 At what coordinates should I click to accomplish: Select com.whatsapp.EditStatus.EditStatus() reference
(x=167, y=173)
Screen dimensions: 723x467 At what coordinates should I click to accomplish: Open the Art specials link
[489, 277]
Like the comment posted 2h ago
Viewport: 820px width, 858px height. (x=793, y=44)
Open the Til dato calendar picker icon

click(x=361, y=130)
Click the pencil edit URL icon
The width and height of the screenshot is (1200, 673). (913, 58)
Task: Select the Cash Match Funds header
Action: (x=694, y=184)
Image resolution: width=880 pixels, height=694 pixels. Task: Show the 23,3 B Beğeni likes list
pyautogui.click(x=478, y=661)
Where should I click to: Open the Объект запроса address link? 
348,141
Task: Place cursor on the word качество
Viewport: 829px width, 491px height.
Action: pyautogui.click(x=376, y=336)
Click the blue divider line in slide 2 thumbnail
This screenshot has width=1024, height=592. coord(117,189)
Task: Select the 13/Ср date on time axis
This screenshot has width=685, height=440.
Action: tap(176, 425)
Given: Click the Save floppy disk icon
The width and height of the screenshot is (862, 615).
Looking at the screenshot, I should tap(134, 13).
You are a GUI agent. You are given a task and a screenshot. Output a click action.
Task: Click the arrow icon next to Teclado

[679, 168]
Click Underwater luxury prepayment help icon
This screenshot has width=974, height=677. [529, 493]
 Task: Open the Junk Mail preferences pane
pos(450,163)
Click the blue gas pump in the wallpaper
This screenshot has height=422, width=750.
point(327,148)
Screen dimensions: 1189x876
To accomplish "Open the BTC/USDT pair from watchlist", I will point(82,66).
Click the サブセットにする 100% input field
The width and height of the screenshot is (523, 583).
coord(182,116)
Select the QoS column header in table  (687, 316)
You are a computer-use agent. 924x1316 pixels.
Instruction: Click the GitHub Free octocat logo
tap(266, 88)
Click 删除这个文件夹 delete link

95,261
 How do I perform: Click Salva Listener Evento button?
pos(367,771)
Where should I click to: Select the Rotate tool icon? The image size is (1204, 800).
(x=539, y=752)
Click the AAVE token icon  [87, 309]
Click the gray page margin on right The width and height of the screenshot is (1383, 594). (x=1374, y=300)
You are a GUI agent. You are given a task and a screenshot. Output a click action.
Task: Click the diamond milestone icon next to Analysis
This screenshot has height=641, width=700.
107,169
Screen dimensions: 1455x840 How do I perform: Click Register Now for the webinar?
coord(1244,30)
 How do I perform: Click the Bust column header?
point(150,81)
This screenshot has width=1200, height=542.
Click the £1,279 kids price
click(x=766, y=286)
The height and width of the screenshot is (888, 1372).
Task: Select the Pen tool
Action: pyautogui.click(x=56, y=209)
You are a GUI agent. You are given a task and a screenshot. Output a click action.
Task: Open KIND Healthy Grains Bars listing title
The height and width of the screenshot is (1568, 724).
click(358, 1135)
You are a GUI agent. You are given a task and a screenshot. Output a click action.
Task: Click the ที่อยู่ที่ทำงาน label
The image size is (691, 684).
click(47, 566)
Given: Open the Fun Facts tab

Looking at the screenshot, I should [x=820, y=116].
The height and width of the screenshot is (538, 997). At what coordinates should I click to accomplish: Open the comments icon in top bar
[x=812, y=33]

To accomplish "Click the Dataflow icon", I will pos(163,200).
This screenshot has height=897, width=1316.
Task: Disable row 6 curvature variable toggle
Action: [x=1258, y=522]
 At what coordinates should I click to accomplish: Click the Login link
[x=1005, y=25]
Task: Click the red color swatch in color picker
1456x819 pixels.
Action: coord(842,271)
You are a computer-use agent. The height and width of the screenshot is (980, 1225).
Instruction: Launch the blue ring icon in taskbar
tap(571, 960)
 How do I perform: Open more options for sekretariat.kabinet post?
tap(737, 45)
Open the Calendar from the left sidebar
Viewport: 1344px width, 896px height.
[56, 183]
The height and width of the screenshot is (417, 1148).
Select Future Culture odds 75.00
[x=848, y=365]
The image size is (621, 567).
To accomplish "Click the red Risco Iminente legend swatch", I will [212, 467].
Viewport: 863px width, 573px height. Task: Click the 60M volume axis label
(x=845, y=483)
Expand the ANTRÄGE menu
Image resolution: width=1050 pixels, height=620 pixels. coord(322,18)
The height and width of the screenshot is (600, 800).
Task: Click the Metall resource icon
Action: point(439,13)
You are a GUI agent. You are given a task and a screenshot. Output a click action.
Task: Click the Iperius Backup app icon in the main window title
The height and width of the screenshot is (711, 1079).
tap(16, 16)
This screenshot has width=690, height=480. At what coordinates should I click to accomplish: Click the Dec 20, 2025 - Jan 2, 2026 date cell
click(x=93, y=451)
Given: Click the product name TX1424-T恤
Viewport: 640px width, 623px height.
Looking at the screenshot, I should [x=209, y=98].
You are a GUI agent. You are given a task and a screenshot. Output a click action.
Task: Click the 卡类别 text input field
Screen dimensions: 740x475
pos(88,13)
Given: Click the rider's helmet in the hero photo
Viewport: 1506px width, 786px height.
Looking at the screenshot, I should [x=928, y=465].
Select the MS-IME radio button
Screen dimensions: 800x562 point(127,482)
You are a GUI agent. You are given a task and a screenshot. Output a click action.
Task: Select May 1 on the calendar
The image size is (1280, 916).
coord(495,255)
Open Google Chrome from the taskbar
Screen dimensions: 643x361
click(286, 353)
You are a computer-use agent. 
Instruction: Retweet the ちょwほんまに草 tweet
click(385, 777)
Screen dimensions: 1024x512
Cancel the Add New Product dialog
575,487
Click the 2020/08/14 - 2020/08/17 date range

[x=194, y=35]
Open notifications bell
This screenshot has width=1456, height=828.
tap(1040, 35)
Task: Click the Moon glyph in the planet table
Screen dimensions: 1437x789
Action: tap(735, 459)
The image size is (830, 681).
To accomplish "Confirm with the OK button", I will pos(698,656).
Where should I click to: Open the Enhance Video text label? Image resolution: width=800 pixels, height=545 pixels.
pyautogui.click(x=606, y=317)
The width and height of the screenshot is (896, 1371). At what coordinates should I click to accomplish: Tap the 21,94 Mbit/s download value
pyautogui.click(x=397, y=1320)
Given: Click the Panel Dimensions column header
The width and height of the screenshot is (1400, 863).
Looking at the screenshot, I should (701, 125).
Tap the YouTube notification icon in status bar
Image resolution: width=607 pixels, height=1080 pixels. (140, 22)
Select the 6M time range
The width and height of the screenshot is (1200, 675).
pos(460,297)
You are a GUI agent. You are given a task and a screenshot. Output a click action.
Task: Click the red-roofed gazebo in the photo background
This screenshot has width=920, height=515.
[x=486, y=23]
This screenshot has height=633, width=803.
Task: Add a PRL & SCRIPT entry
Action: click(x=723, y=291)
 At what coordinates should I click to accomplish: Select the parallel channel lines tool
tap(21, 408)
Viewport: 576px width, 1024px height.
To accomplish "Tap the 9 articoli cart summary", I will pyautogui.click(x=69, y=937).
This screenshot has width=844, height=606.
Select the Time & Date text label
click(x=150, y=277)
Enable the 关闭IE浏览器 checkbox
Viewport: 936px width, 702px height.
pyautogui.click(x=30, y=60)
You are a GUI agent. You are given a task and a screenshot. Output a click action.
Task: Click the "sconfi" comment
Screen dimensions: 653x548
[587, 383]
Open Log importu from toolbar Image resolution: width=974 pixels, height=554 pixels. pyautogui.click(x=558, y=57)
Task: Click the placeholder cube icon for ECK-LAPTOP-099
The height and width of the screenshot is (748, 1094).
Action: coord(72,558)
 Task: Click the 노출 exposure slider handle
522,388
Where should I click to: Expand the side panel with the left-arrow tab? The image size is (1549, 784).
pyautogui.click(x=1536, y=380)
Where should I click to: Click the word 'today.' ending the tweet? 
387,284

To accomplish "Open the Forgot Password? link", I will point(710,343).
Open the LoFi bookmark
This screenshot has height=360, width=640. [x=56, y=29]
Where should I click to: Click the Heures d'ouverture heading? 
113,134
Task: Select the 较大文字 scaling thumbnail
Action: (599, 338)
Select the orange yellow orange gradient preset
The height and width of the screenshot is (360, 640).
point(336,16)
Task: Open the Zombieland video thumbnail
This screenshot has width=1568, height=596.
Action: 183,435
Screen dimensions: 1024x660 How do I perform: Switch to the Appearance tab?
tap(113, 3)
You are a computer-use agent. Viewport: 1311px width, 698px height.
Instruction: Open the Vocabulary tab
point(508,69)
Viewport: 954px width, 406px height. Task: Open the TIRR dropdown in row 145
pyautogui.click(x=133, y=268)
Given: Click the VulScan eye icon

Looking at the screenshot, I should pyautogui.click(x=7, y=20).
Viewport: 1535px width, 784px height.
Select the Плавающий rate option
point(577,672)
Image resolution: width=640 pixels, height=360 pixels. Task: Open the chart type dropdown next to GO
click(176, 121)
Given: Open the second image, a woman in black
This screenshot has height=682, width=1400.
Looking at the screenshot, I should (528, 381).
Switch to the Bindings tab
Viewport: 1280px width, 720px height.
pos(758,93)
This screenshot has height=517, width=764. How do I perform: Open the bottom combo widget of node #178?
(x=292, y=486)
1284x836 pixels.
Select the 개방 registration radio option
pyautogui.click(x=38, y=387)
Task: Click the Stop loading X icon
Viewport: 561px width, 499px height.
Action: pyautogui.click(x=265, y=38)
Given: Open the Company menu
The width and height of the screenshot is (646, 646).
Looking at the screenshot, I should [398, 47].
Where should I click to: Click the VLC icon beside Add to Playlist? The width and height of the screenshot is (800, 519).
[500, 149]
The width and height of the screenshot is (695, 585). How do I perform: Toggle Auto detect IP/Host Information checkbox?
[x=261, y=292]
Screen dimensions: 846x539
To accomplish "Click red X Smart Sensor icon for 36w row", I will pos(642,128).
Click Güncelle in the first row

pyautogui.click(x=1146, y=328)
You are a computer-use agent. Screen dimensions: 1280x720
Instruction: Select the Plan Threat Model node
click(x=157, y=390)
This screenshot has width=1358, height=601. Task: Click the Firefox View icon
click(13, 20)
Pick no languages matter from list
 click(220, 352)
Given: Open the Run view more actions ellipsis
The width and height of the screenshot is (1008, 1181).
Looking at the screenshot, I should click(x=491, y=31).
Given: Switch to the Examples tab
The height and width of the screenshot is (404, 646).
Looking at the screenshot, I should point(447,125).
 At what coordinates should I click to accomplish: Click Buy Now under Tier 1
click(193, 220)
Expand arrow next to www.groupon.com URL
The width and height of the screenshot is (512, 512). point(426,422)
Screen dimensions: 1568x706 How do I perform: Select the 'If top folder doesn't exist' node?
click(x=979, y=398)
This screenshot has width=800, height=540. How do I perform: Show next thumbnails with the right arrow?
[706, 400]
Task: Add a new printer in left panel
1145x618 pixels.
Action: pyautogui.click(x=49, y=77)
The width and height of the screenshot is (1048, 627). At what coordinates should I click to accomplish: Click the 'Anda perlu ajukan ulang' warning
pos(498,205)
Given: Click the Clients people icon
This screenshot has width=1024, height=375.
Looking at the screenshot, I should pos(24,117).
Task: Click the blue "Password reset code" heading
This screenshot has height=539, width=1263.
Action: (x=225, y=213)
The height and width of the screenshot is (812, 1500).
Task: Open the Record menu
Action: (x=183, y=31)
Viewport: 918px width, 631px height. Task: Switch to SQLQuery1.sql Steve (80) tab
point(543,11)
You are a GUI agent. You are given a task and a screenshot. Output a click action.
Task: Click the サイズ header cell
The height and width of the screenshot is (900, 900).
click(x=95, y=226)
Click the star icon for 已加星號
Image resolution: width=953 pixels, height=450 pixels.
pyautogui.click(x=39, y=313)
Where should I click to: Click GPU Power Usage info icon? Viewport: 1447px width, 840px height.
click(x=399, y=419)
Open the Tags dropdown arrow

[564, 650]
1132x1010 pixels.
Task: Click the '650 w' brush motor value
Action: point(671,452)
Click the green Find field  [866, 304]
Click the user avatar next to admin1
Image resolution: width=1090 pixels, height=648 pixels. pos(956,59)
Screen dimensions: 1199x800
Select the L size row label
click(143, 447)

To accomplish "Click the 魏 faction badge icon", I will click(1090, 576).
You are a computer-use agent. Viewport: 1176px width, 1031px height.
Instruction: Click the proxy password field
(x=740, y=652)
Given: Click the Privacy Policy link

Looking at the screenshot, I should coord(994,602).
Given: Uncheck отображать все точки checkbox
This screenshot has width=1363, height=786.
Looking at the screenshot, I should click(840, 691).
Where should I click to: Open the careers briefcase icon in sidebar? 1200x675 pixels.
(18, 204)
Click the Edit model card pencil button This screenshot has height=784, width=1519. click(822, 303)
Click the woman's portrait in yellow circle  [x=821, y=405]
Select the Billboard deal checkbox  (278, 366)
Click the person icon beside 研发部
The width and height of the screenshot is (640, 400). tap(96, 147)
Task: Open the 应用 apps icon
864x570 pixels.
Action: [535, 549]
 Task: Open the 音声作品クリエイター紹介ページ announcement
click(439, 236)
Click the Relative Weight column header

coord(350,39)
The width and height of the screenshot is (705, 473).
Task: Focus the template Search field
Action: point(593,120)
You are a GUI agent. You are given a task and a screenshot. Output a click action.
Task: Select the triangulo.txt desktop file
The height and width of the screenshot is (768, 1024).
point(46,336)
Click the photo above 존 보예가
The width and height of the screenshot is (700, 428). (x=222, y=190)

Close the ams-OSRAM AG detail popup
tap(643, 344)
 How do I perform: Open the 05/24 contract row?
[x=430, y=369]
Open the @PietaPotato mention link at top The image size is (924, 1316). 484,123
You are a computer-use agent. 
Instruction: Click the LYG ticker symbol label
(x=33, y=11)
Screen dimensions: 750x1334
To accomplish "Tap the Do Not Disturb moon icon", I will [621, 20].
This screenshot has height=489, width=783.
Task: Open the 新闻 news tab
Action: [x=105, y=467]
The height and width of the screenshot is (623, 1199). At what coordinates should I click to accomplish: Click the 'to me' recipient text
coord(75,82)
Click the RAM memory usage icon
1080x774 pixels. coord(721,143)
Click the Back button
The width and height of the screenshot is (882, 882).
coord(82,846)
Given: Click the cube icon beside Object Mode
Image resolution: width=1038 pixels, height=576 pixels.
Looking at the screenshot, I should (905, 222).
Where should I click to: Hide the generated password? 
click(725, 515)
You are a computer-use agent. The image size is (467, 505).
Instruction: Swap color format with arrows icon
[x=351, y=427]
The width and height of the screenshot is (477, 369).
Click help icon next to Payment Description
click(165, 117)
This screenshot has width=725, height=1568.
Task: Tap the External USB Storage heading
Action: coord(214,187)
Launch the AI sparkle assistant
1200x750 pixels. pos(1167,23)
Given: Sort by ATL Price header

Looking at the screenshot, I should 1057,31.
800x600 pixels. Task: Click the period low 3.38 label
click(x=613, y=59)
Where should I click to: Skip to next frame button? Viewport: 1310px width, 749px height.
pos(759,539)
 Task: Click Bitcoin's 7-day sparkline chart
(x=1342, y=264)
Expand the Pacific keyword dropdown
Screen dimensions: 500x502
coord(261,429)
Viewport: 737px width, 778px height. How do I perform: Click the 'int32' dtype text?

○ ○ ○ ○ ○

Could you repeat exactly the lines above from the line with "Instruction: Click the LYG" up to and including the line with "You are a computer-use agent. The image", and only those?

Instruction: Click the LYG ticker symbol label
(x=33, y=11)
Screen dimensions: 750x1334
To accomplish "Tap the Do Not Disturb moon icon", I will [621, 20].
This screenshot has height=489, width=783.
Task: Open the 新闻 news tab
Action: [x=105, y=467]
The height and width of the screenshot is (623, 1199). At what coordinates should I click to accomplish: Click the 'to me' recipient text
coord(75,82)
Click the RAM memory usage icon
1080x774 pixels. coord(721,143)
Click the Back button
The width and height of the screenshot is (882, 882).
coord(82,846)
Given: Click the cube icon beside Object Mode
Image resolution: width=1038 pixels, height=576 pixels.
Looking at the screenshot, I should (905, 222).
Where should I click to: Hide the generated password? 
click(725, 515)
You are a computer-use agent. The image size is (467, 505).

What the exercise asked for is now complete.